Welcome to Lost Diaries. The following is part of a series of Sketches featuring fleeting exercises in curiosity from places far and wide. This one is from the Lincolnshire town of Grantham. For more meandering reads, try my Travel Journal.
“He saved my life he did. Jesus is a good guy,” says the man in the slept-in jacket, beer can at his side, mustering cheery confidence as he sways down the pavement past a pair of textbook ‘respectable ladies’ advertising the merits of Christian prayer. He needs more than just a shave. (But so do I.)

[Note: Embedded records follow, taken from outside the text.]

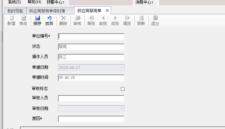Open the 单据日期 date dropdown
The width and height of the screenshot is (225, 129).
[121, 67]
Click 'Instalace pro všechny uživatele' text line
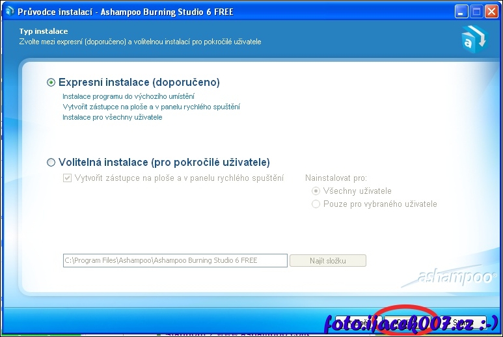The image size is (503, 337). click(x=112, y=117)
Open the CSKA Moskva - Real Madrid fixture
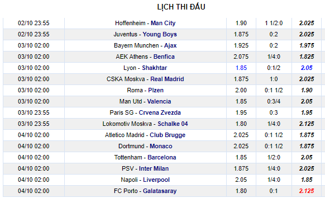The width and height of the screenshot is (325, 207). click(145, 79)
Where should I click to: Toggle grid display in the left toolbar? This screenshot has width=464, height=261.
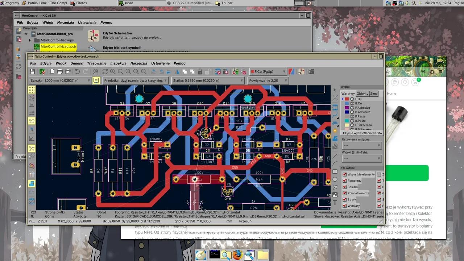tap(32, 90)

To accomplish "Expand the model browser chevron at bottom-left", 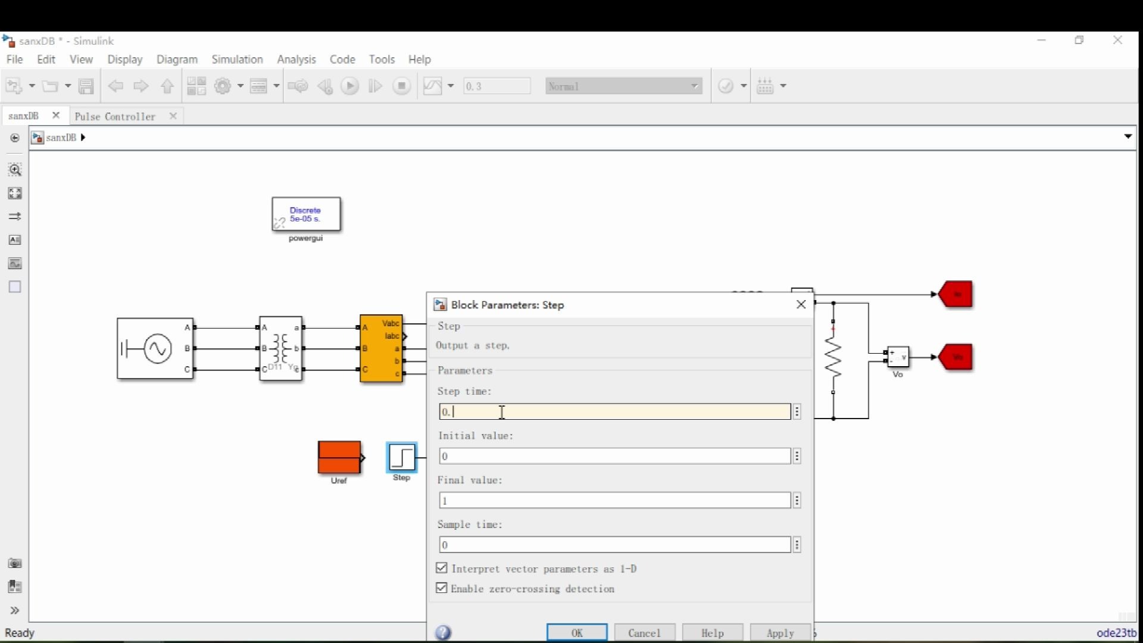I will pos(15,610).
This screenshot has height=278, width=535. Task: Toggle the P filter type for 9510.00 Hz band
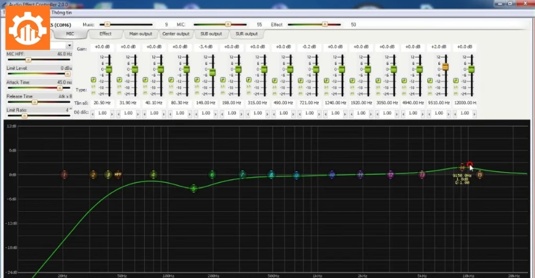click(x=430, y=80)
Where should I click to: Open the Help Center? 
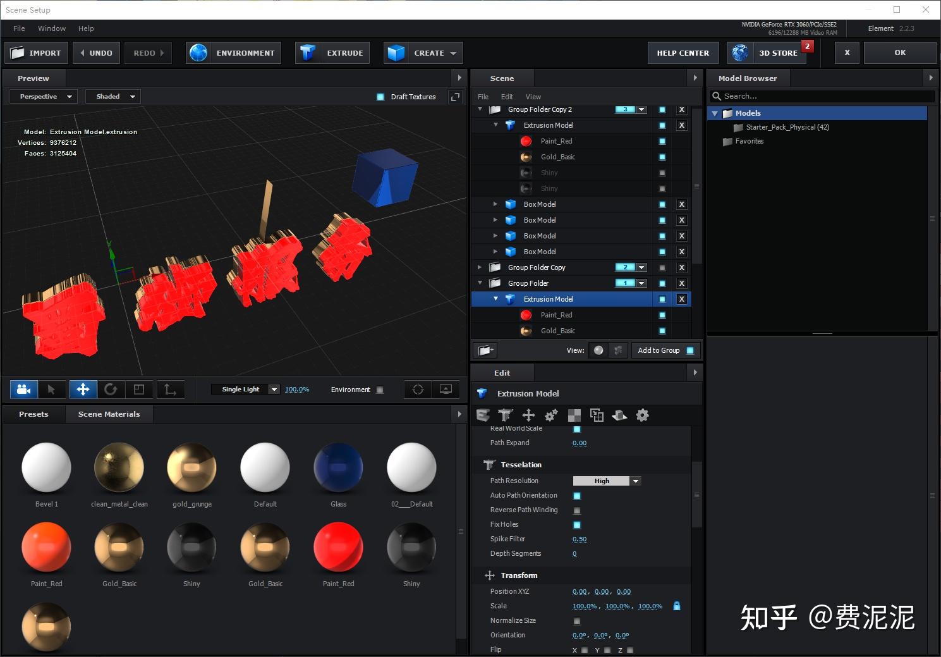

“Oh, excellent,” comes the half-baked reply. There’s an air of the W.I. about them, chatting softly with their painted placard beside the congested town traffic at 9am on a grey Monday morning. Fortunately for them, outreach doesn’t seem to require reaching out. Merely bystanding, standing by, just in case. They return to their conversation as the man continues his journey to nowhere.
On a community noticeboard, a local charity (“Your Catalyst For Unlocking Social Capital”) has outlined its grant-approved vision of corporate friendliness in comic sans, with a cartoon bee announcing an enterprising calendar of cuppas, hubs, chats, meets, quizzes and general informality. It’s not my idea of social fabric, but at least it’s earnest. At least it’s real.
Over the road, the broken eggs and spray paint have been removed from Britain’s first female Prime Minister1. Margaret Thatcher’s 10ft statue, displaying her robes of peerage, attempts to embody a kind of dignity in an age when the word makes us queasy. Here in the UK, we have come to mistrust the stiff, practised dignity of statehood, preferring the inherent universal dignity that we attempt to see within every human soul we no longer believe in. It’s one of the more useful constructs of the Age of Reason. (Because hate and love are not reasonable.)
The Iron Lady was right about one thing, if we consider beyond the opening soundbite:
“There is no such thing as society. There is a living tapestry of men and women and people, and the beauty of that tapestry and the quality of our lives will depend upon how much each of us is prepared to take responsibility for ourselves and each of us prepared to turn round and help by our own efforts those who are unfortunate.”
I’m no expert on Margaret Thatcher and claim no political allegiance, but I know that mentioning her name here without also insisting that she was some form of Satanic hag will already have lost me some readers. Oh well.